One of the things I love about my work is how much it grows and shifts as I learn and grow as a doula, as a trainer, as a parent, and as a person. I learn something new about babies and parenting with every family I work with. I also learn more about how to dismantle systems of oppression with every training I do. And the language we use about oppression and identities matters. This is central to the framework of my trainings. When I was younger, discussing LGBQ/T communities with a tolerance narrative was popular. But that never sat well with me. As I like to say in my trainings, I don’t want to be tolerated. There isn’t something inherently wrong or different about my queer identity. I think being queer is one of the greatest things about me. So I began to use the language of cultural competency. I understood this to mean that we must learn about the range of identities in any given disenfranchised group, their history, their language, their experiences, in order to be culturally competent and serve that community respectfully. But even this language felt incomplete because one of the great things about identity, anyone’s, is that it is ever shifting, and ever changing. I believe this to be true for almost any oppressed groups and LGBQ/T folks in particular love our identifiers. So when I came across the term cultural humility I was really struck by the focus on continued studentship. Here is how I define cultural humility.
- Full picture of someone’s race, language, gender, sexual identity, background etc.
- People can bring their whole selves into the space.
- Requires an awareness of privilege, power, structural oppression and inequality.
- Focuses on self-humility and awareness rather than achieving a set amount of knowledge.

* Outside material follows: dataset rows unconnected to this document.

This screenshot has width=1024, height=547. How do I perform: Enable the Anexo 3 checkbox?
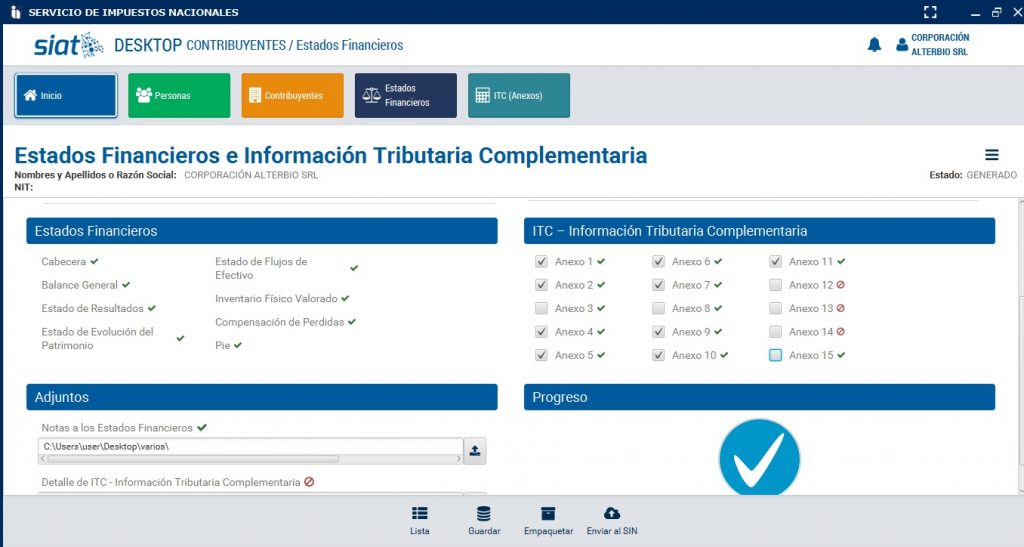[x=541, y=309]
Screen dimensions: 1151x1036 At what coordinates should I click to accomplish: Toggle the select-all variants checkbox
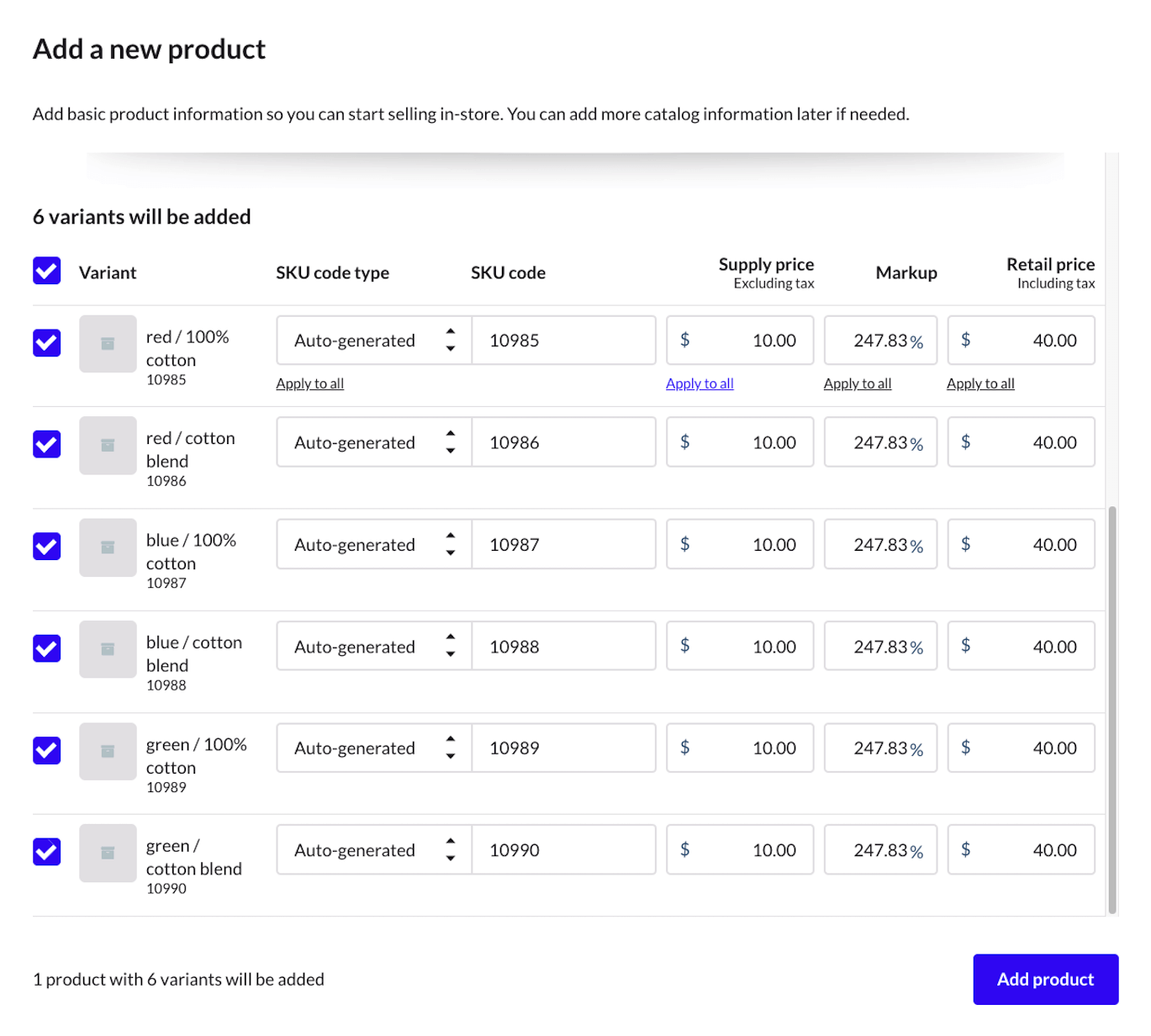[46, 271]
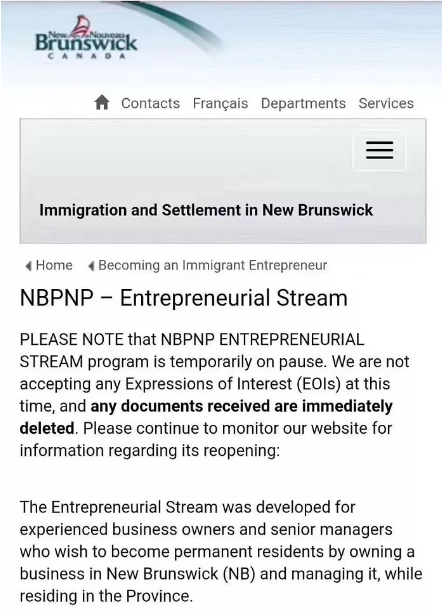This screenshot has height=614, width=442.
Task: Click the arrow icon before Home breadcrumb
Action: pyautogui.click(x=29, y=266)
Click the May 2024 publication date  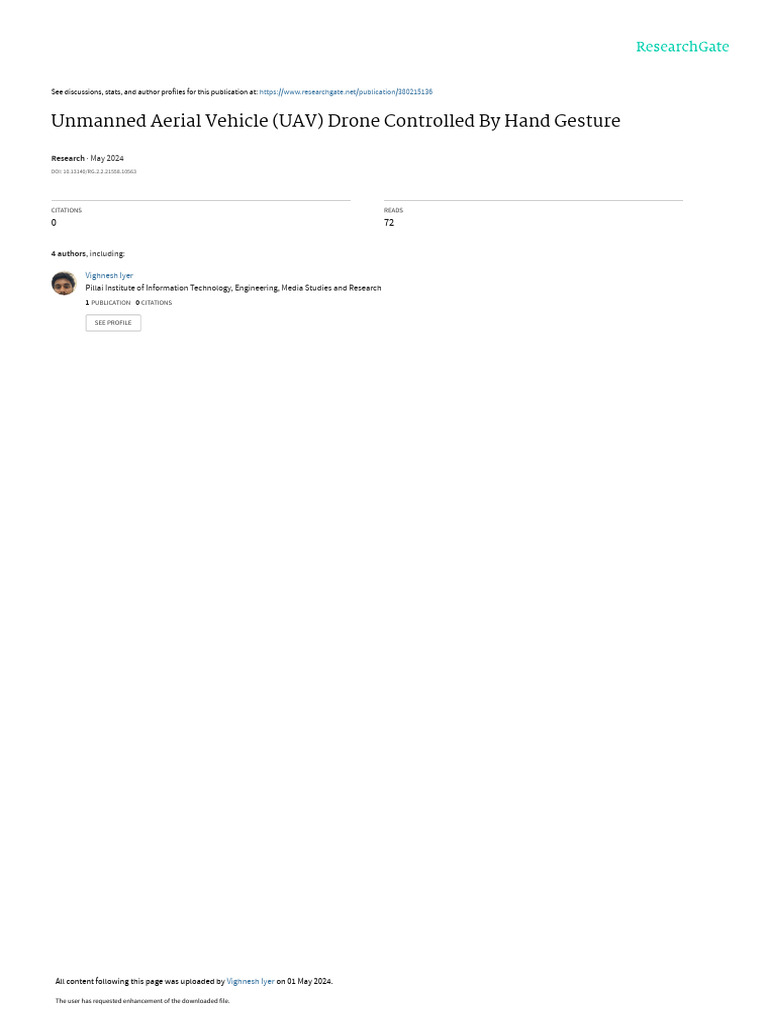click(107, 158)
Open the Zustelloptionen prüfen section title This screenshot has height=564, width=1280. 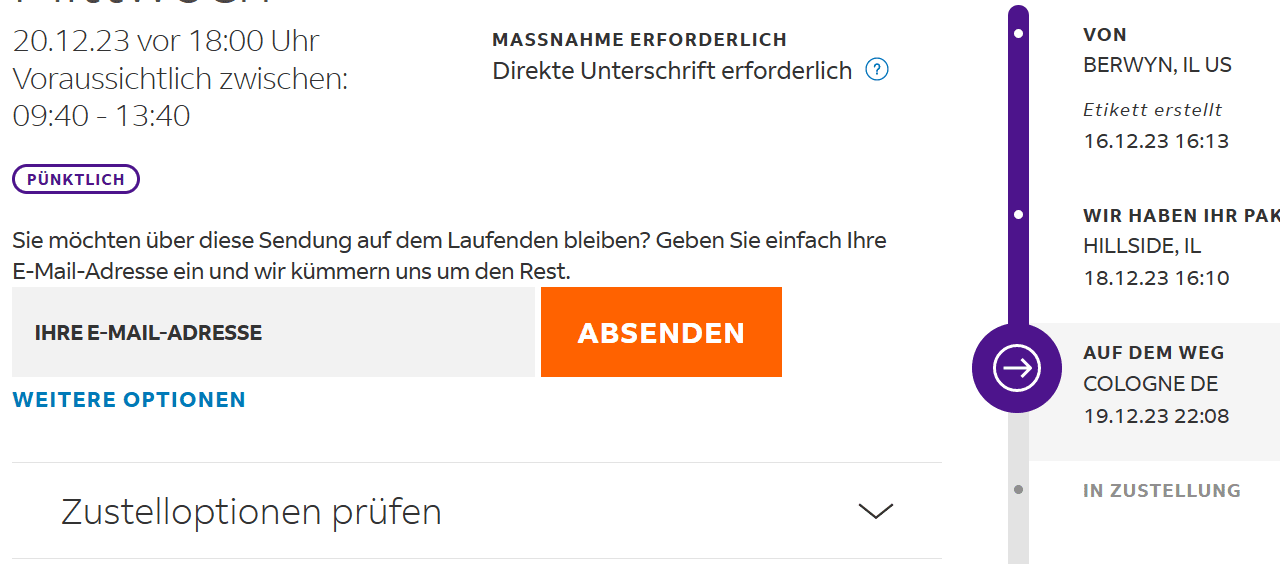pos(251,511)
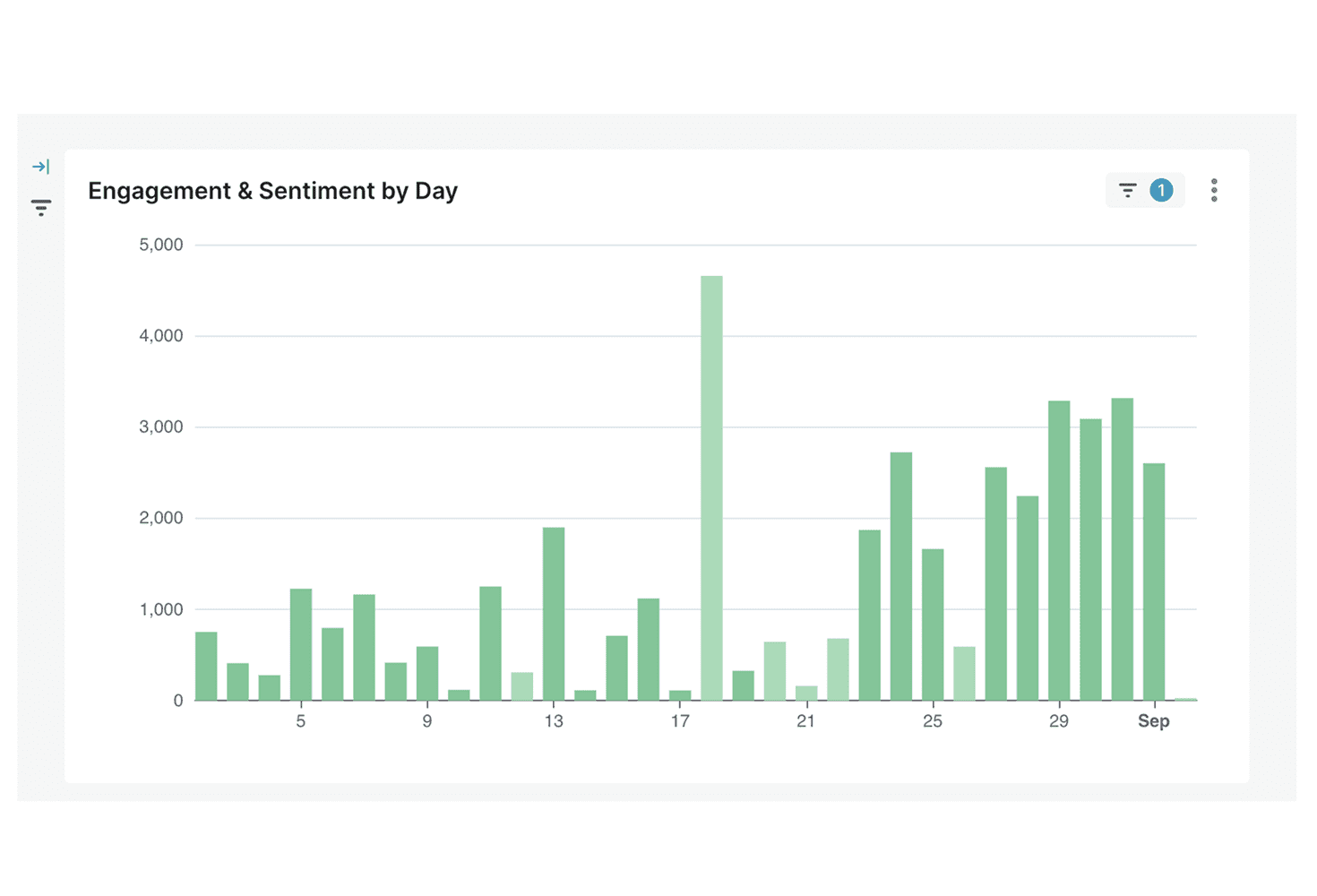1317x896 pixels.
Task: Click the Sep label on the x-axis
Action: [x=1154, y=721]
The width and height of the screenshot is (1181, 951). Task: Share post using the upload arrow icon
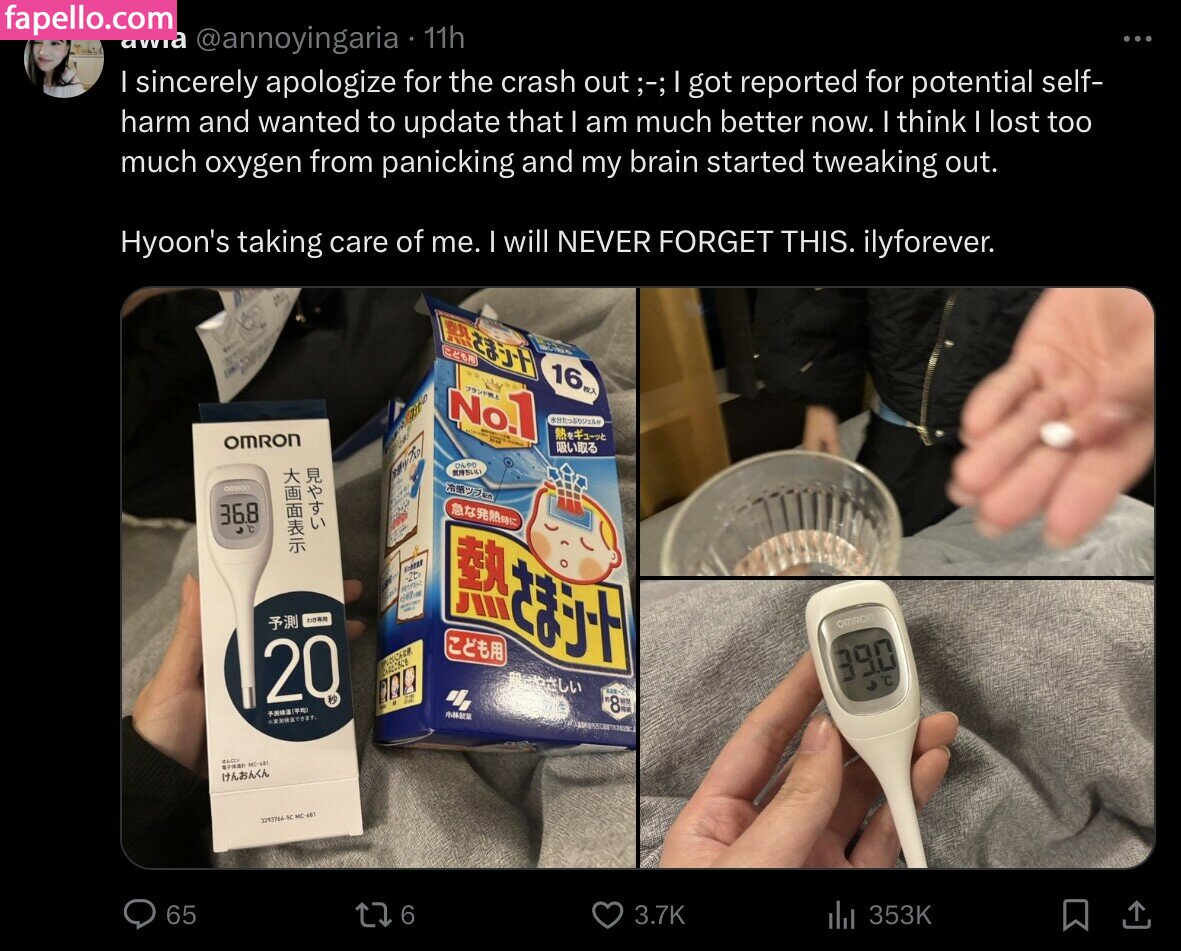tap(1137, 914)
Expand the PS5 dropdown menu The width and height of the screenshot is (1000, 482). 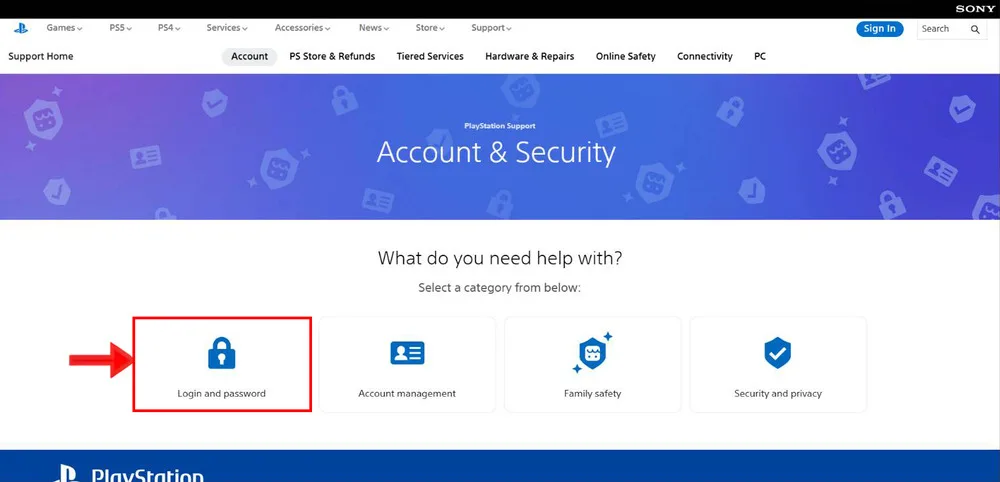pyautogui.click(x=121, y=28)
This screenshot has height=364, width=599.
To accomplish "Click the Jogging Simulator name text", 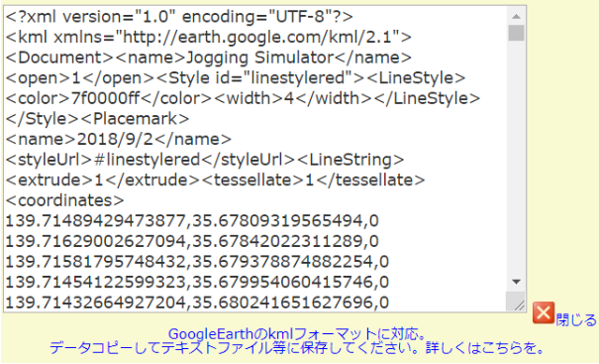I will pos(260,58).
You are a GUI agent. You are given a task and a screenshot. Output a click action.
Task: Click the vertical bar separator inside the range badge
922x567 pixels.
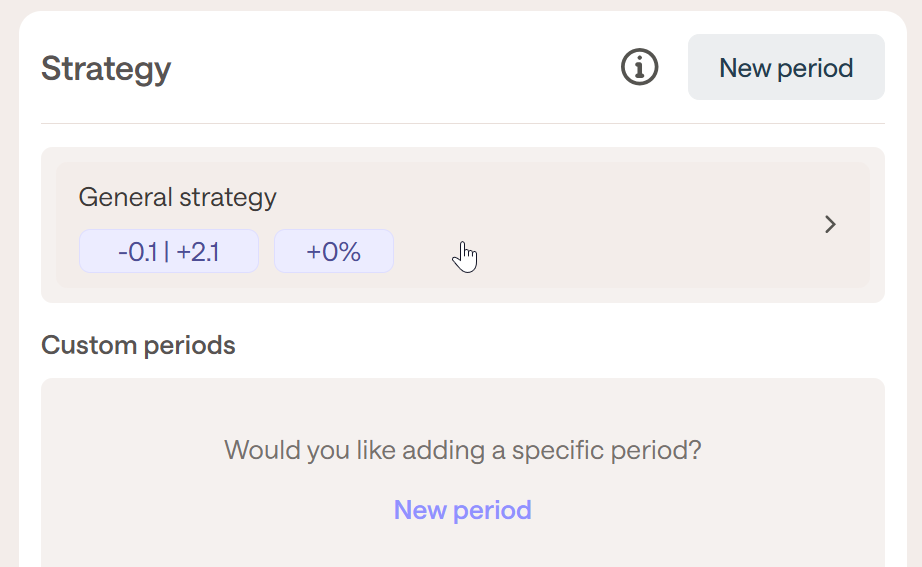click(167, 251)
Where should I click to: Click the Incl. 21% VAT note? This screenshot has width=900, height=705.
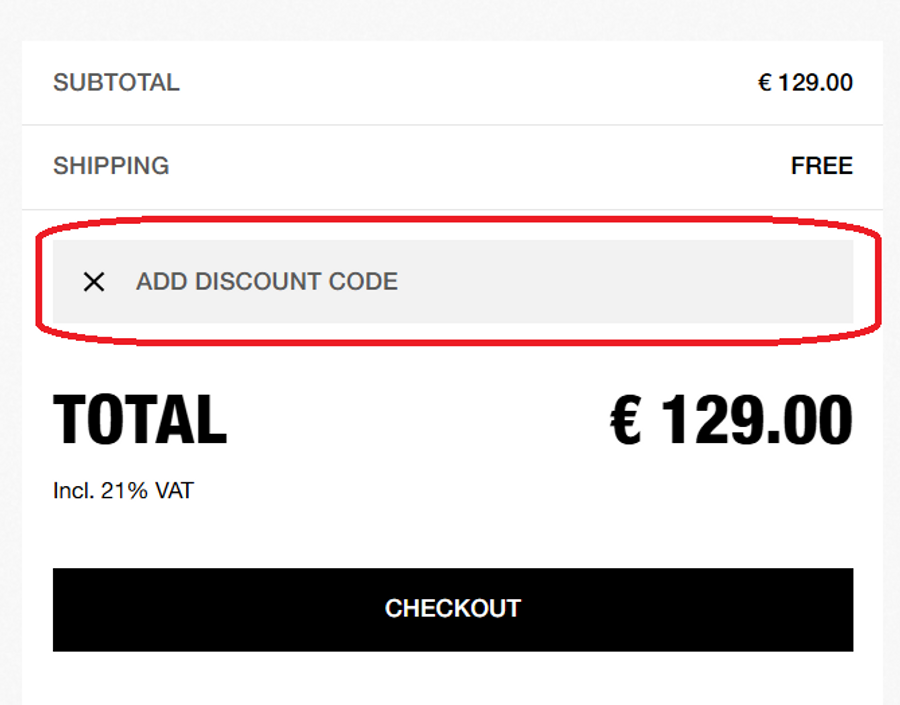click(x=123, y=492)
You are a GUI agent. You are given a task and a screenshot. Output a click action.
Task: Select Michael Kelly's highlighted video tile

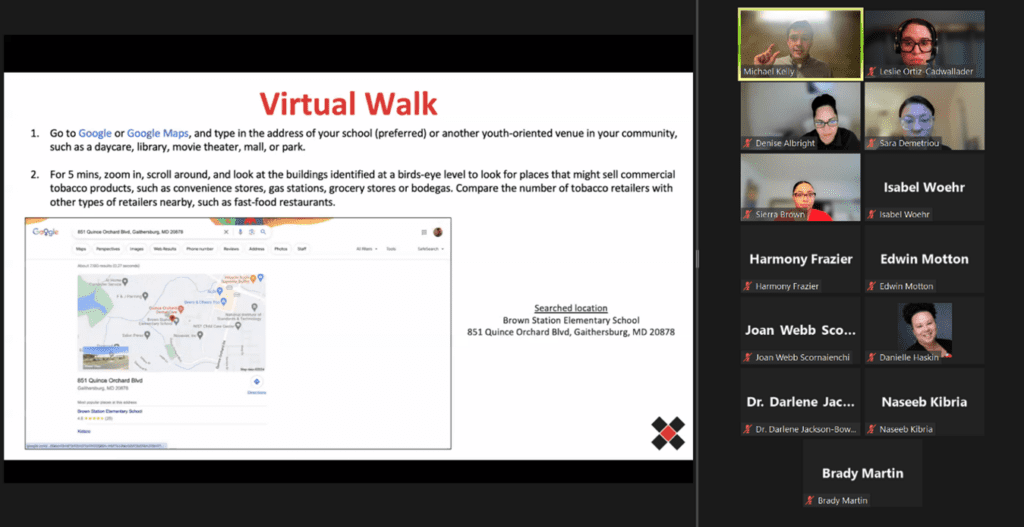pos(799,44)
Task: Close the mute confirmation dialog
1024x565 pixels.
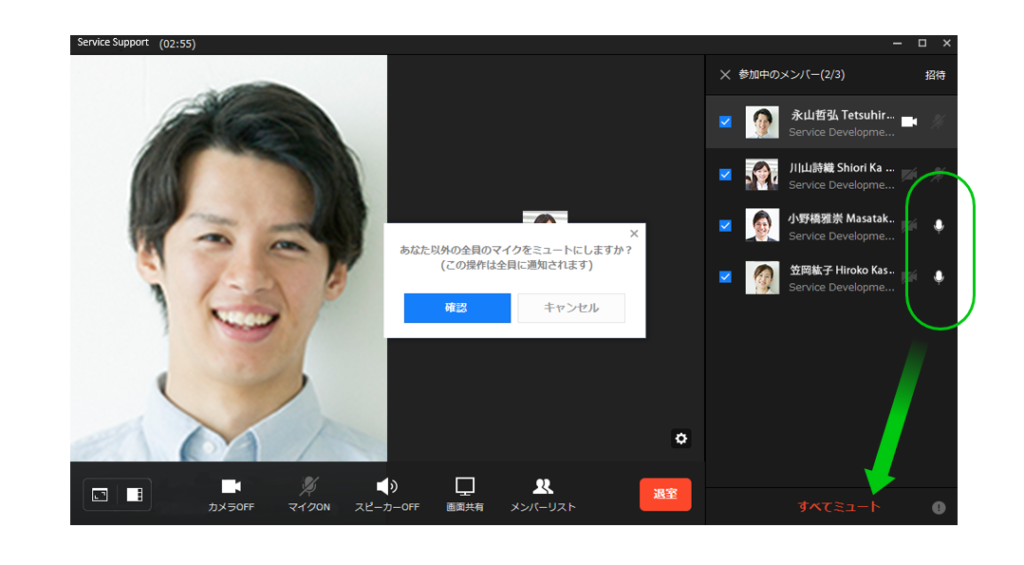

I particularly love the emphasis on taking responsibility as a learner to grow and continue learning. Even as a queer person, I am fully aware of the fact that I will continue to learn and grow around the language people within my own community use. Something I love about these trainings, and the way that I run them, is that I am a facilitator not an all knowing expert. I encourage the participants to come into each training with all their knowledge, experiences, and biases. My job is to educate but more importantly to dig and dismantle the things that our white supremacists homophobic, transphobic, sexist society has taught all of us. I do that work with love, compassion, and honesty.